With pictures left out, return only the lines from the line containing "Task: Click the green" through the end of the material below, both included.

■ ■ ■

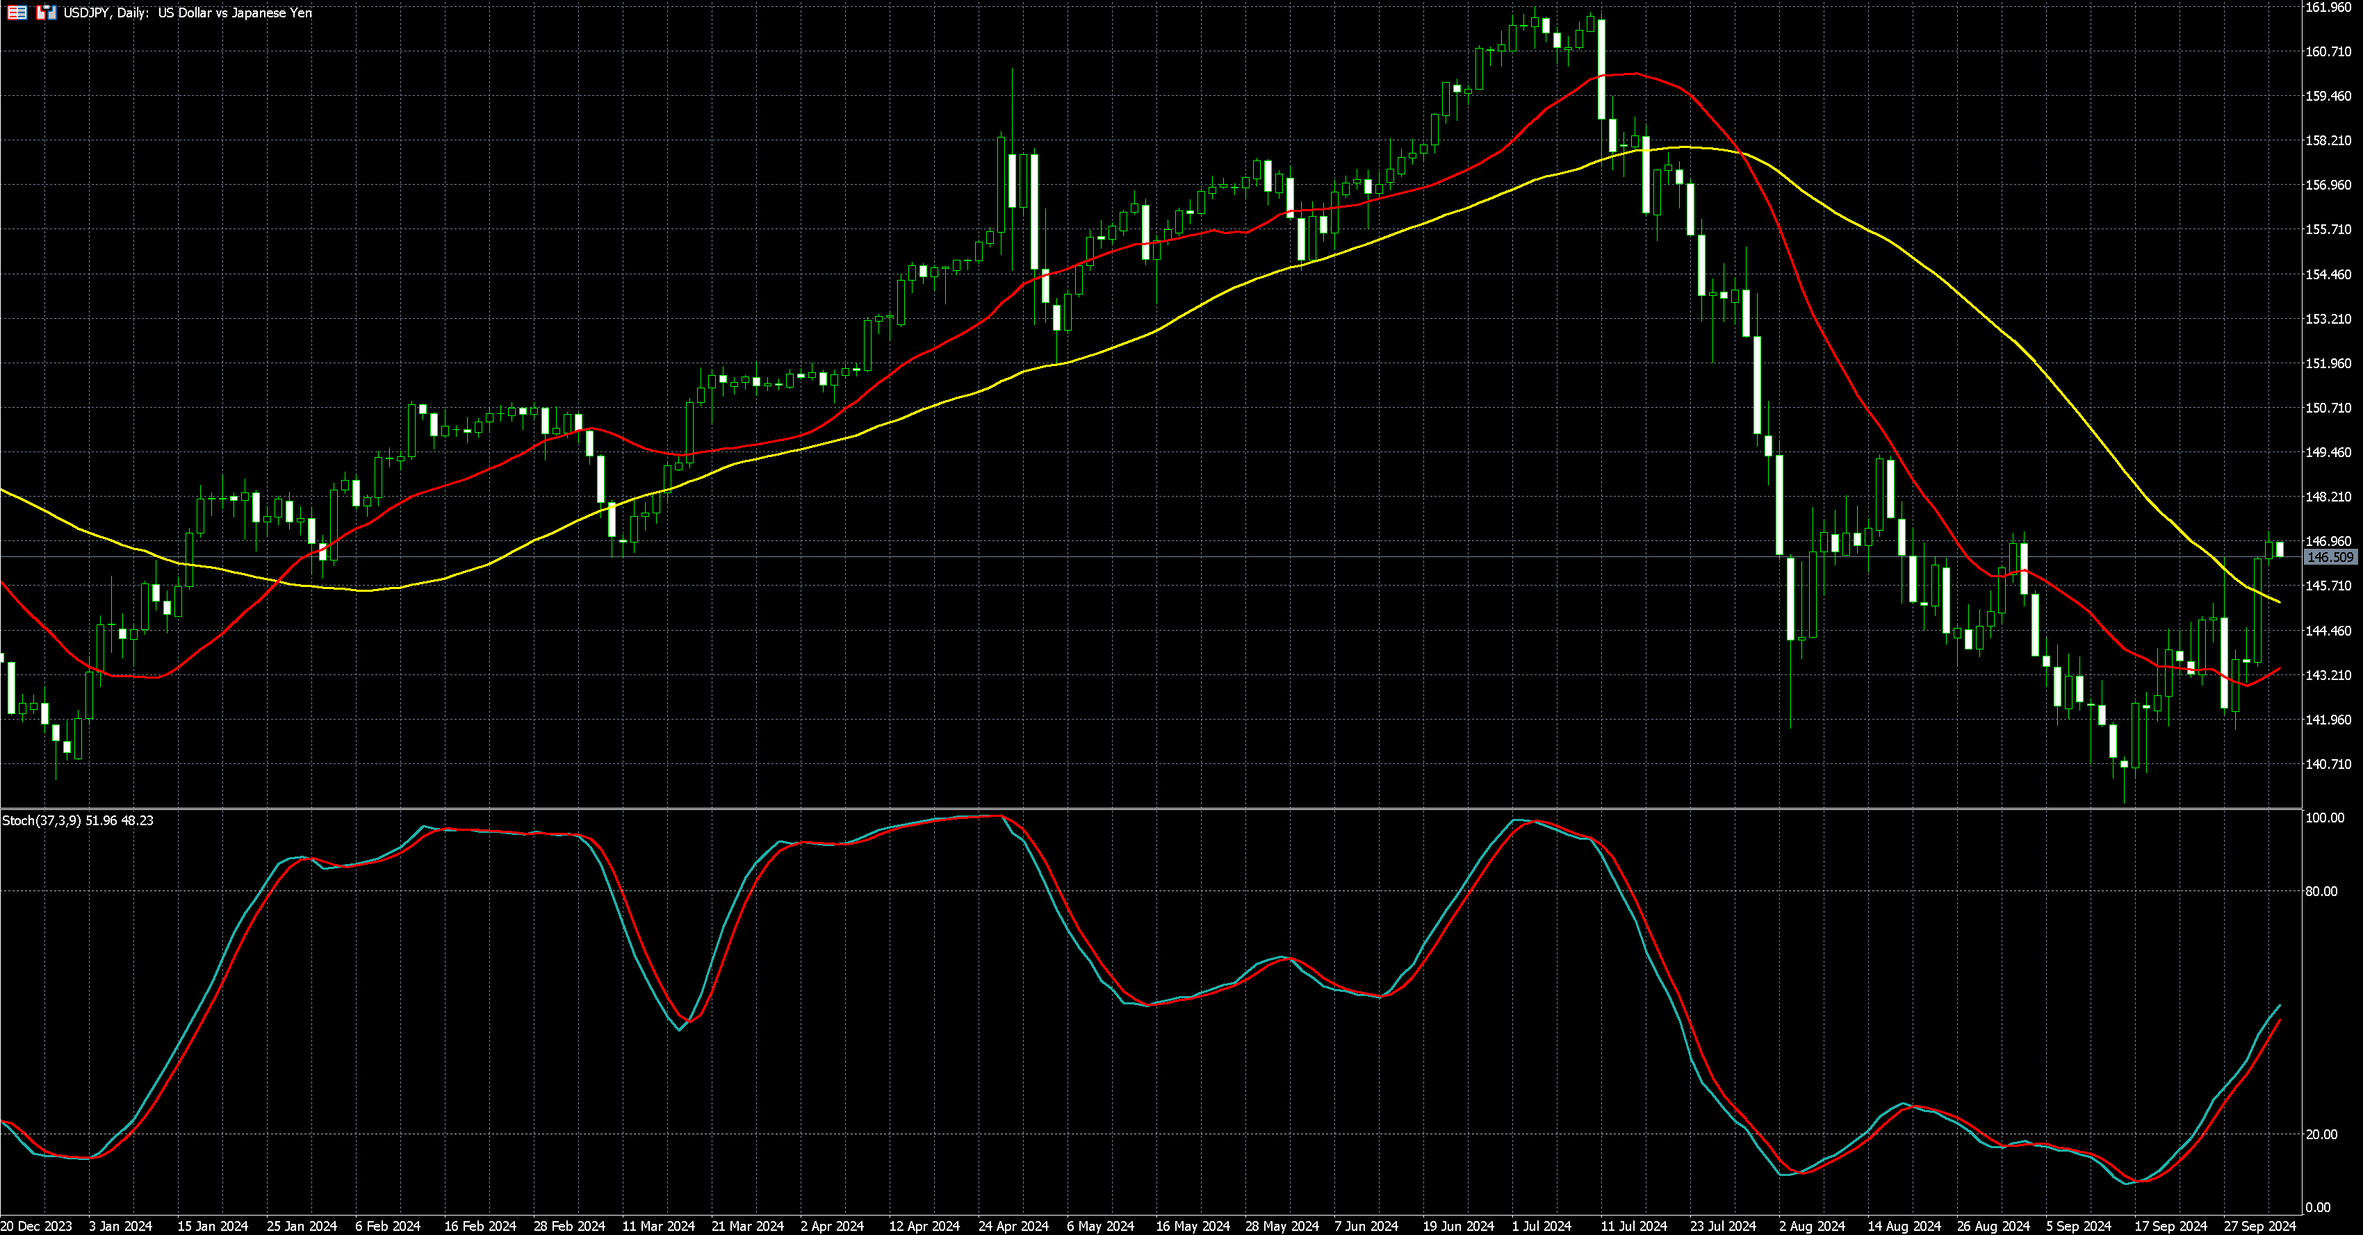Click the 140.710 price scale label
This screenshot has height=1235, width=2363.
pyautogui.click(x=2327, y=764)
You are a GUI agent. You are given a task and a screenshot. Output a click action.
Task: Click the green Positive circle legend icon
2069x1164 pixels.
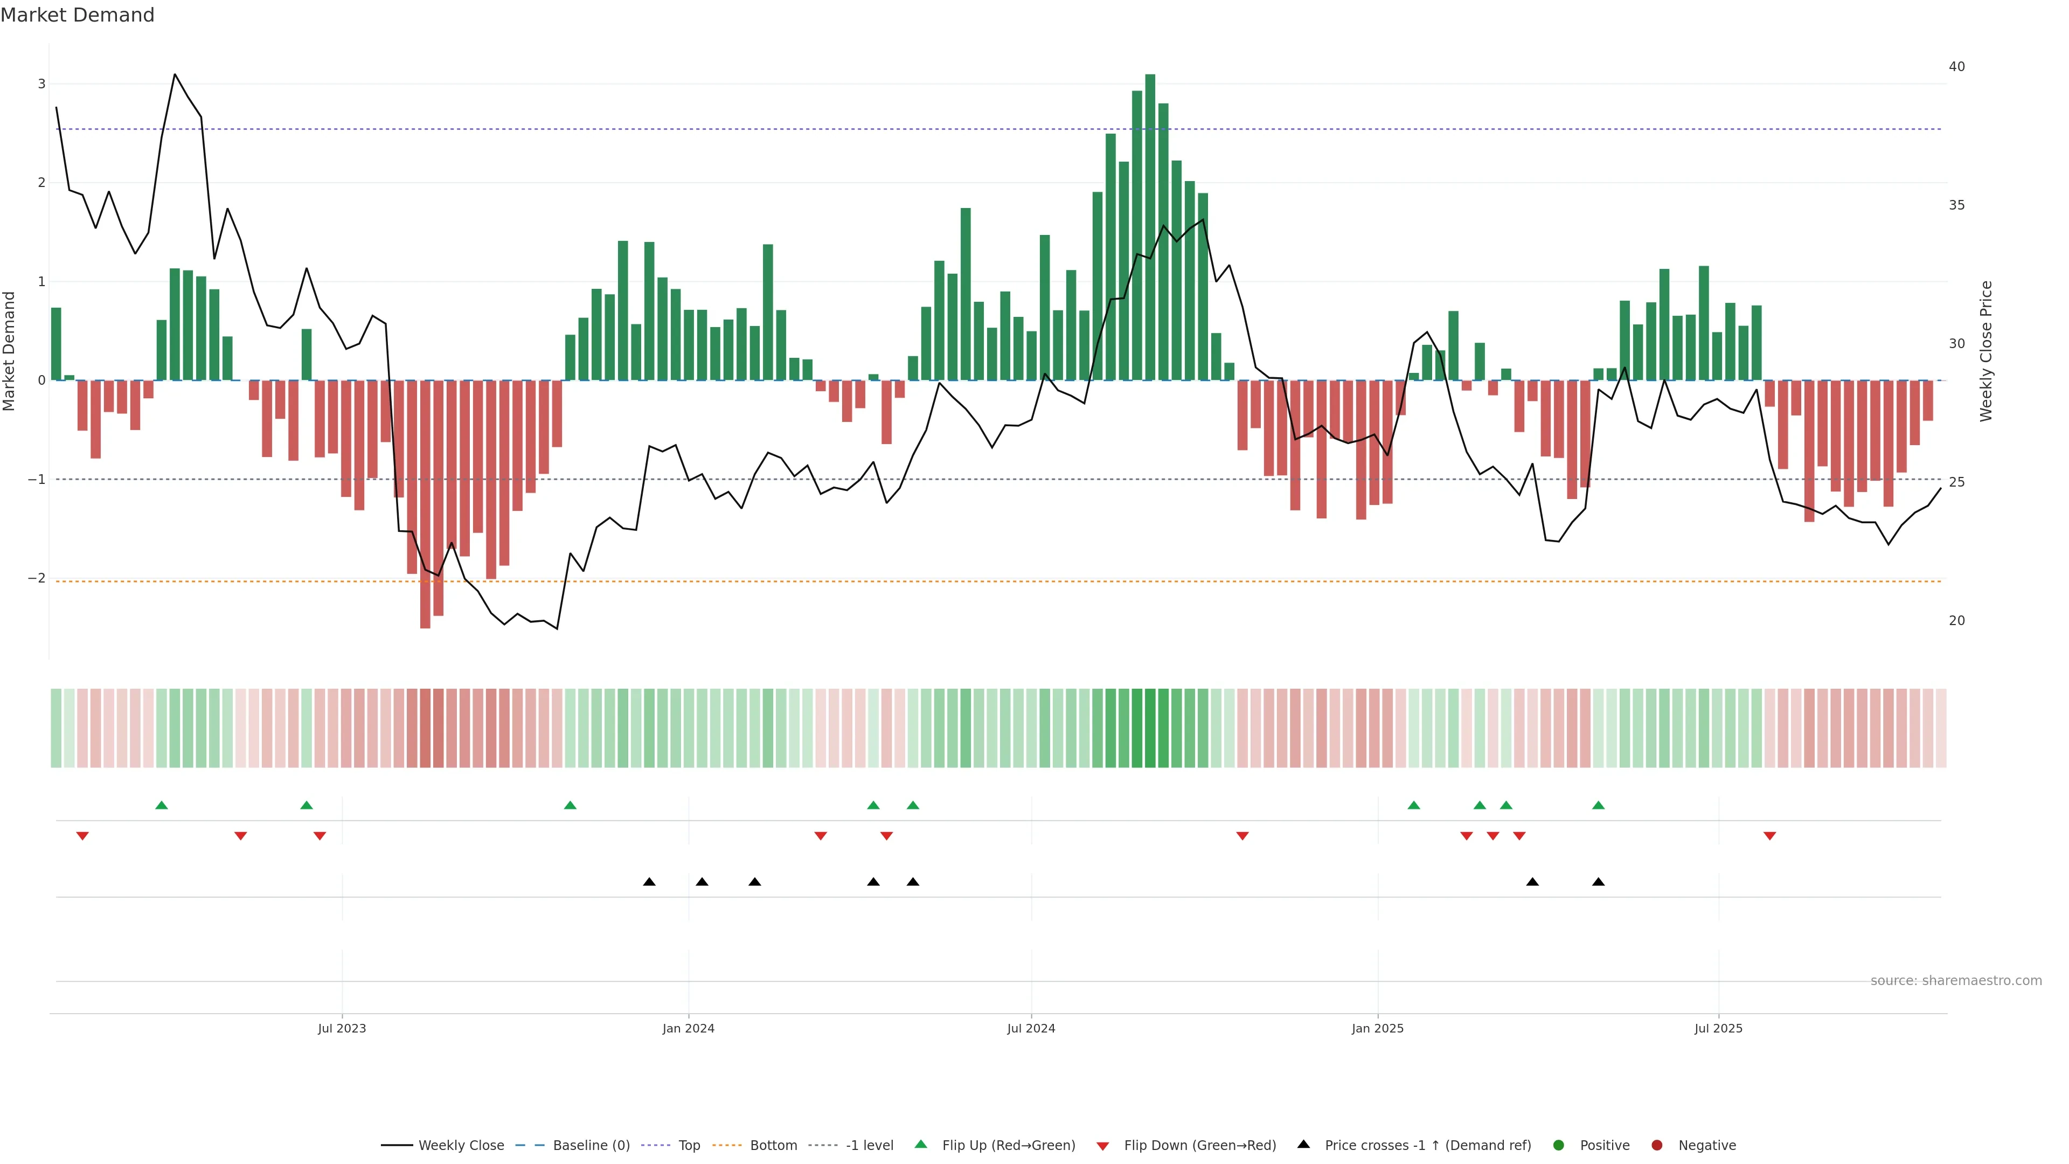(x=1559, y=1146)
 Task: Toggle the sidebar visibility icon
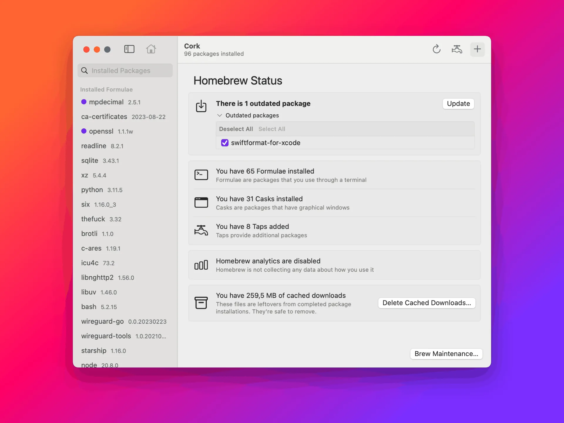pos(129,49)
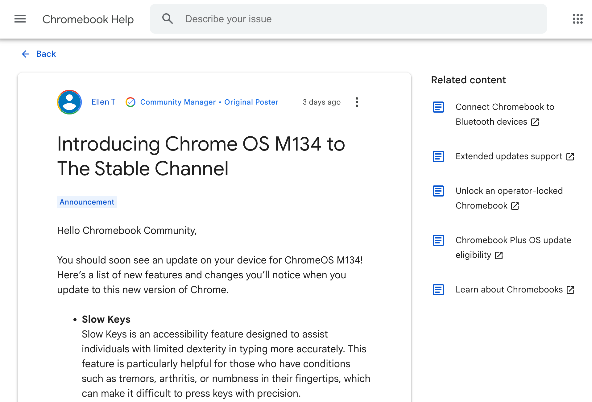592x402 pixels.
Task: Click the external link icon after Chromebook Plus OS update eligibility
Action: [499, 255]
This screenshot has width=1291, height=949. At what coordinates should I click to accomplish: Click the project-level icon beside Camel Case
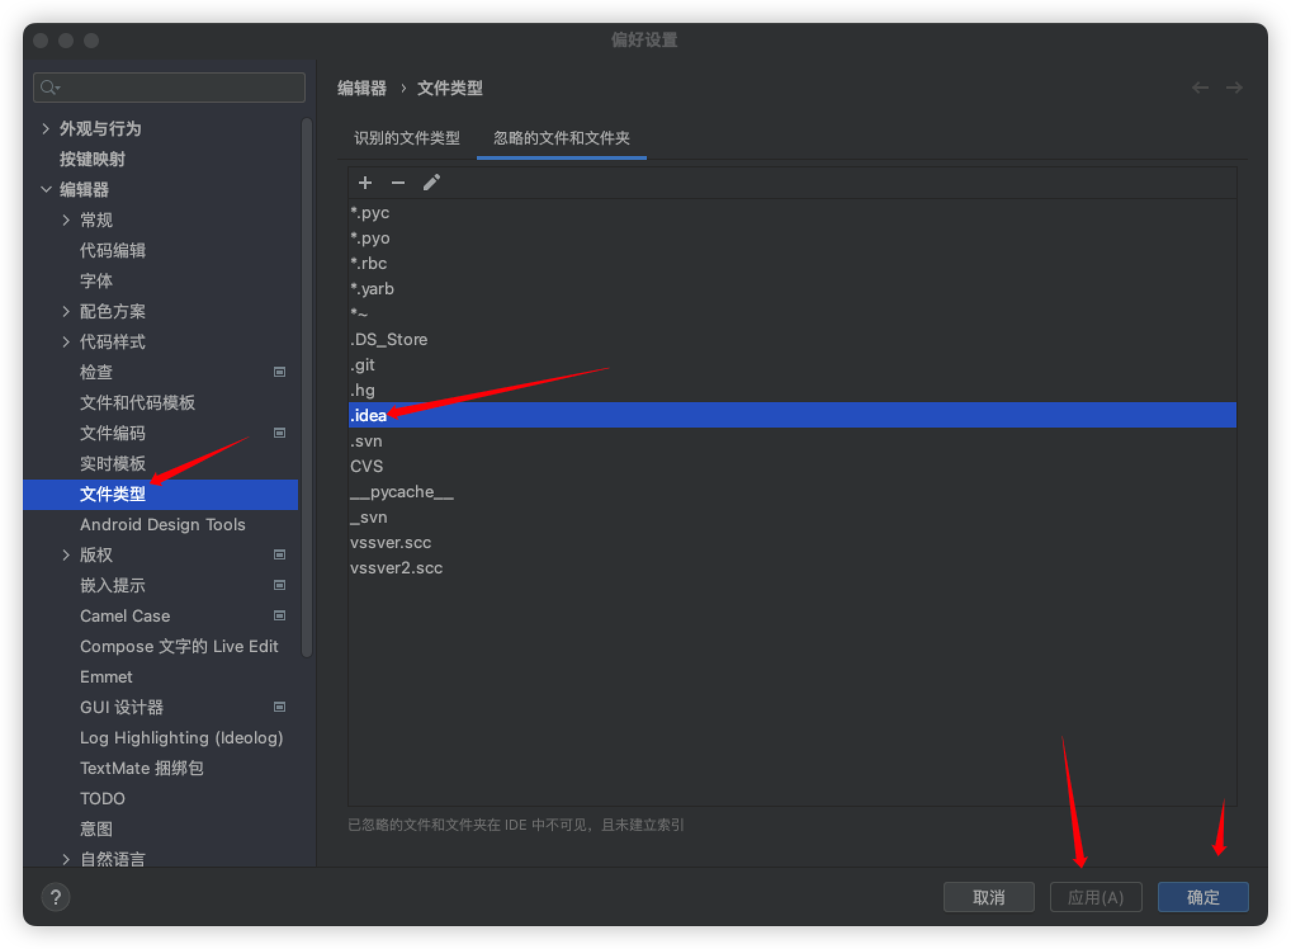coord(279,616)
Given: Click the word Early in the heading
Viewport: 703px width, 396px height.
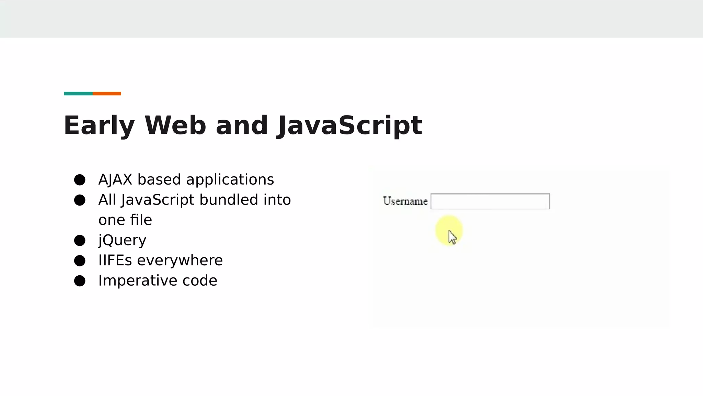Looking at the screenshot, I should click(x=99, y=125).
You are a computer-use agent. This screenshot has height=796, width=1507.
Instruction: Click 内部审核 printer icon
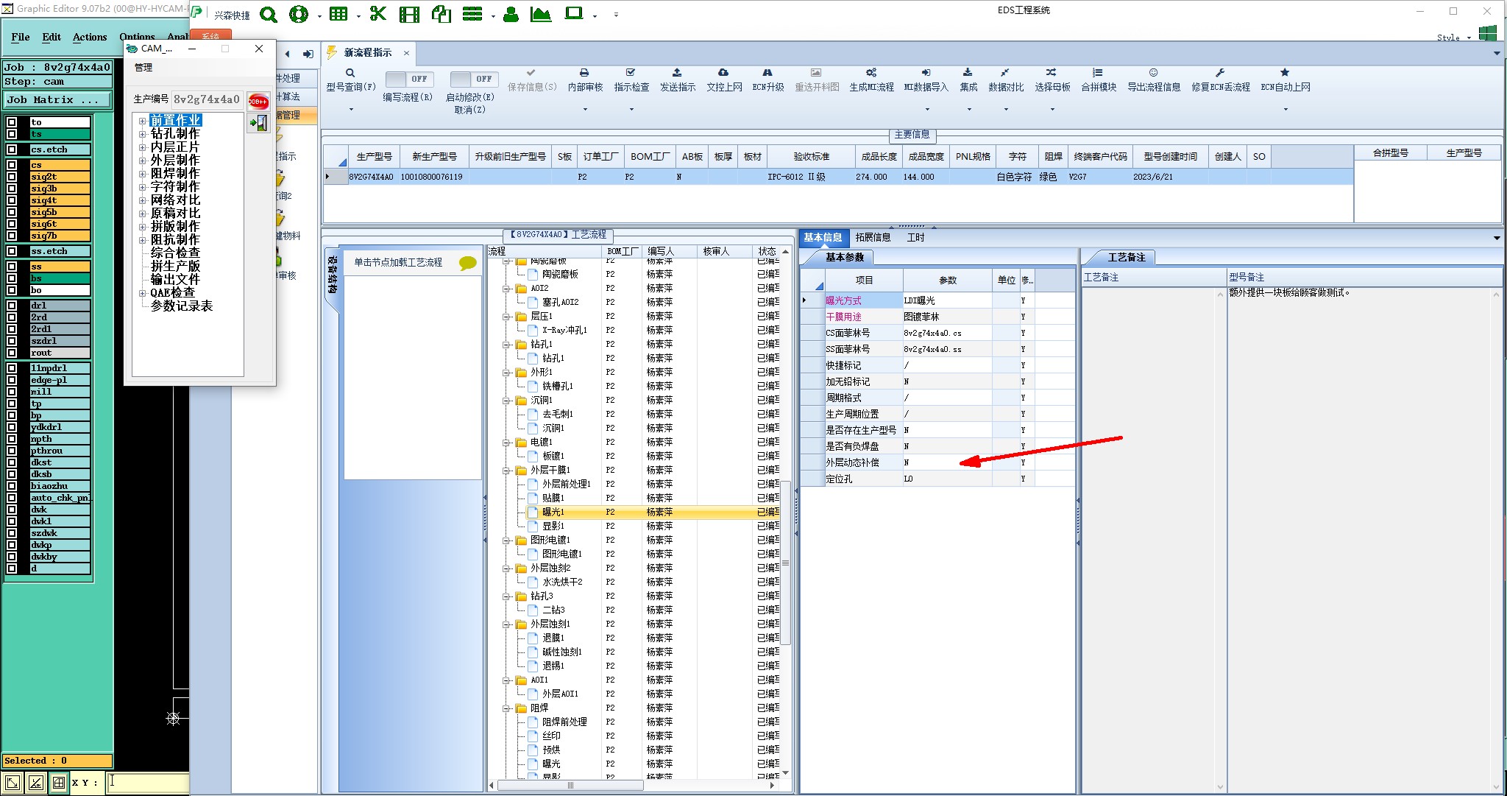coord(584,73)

■ ■ ■

### RESULT OF THIS TASK
Task: Click the green Positive circle legend icon
2069x1164 pixels.
(x=1559, y=1146)
 Task: Toggle the sidebar visibility icon
pos(129,49)
592x402 pixels.
Task: Click the external link icon after Chromebook Plus OS update eligibility
Action: [499, 255]
This screenshot has width=1291, height=949. At what coordinates should I click to accomplish: Click the project-level icon beside Camel Case
coord(279,616)
Given: Click the word Early in the heading
Viewport: 703px width, 396px height.
Looking at the screenshot, I should click(x=99, y=125).
You are a computer-use agent. This screenshot has height=796, width=1507.
Instruction: Click 内部审核 printer icon
coord(584,73)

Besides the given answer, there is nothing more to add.